Second, some liars are just pathological. They will lie about anything and everything. Now it's possible she owns an actual restaurant, but it's just as possible that she makes job offers the same way she likes to order pizza.
There is also something wrong with the "customer is always right" way of running a restaurant (thanks to Daniel R Collins for suggesting that great article). I understand the need for good customer service, but some employers just take it way too far and abandon all common sense - often times at the expense of their own employees. And I feel this is what happened in this case, the pizzeria employee knew its employer would side with the customer no matter what, so he behaved accordingly.

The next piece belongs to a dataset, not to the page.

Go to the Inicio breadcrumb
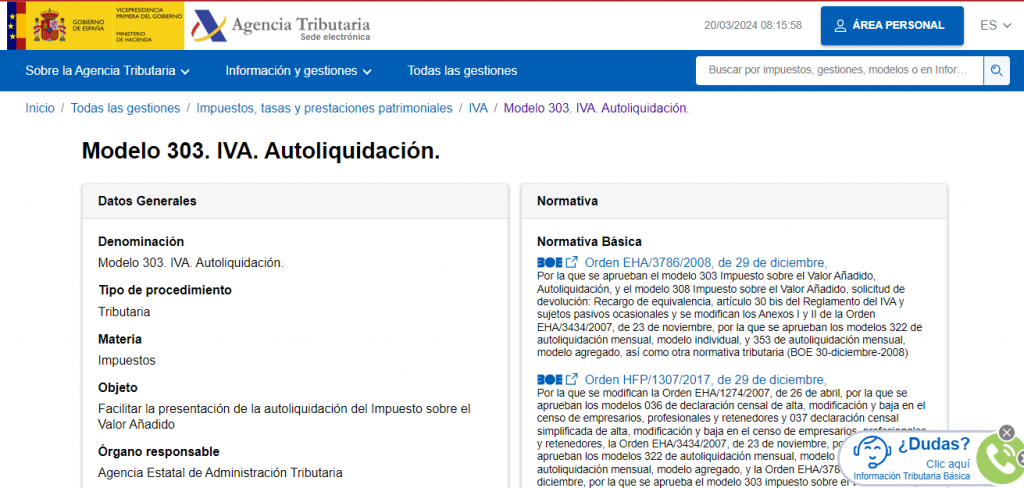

That's the way he was trained.
So to me at least, the potential new employer is really entitled, selfish, immature, and potentially pathological, but the current employer doesn't sound very good either if he forces his employees to acquiesce to such people in the first place.
In my opinion, the entire US hospitality industry is sociopathic (barring a few rare exceptions) since it cares so little about the employees that work for it (not to mention the larger service industry). And my advice would be to choose an entirely different field to work in and to just keep cooking as a hobby on the side.
That being said, if cooking in a restaurant is his passion, or if he's really enticed or excited by the new opportunity, or if he already knows all the negatives about his industry, and on some level, he most likely already does, I'm not sure I would even say any of those things to him.
Some people really do enjoy the camaraderie of working in a kitchen, the fast pace, the hierarchy, the very long hours, and the obsession of doing a perfect job day in and day out. And if such a person was my friend, I wouldn't want to be the one to rain on his parade, unless he complained about it to me first.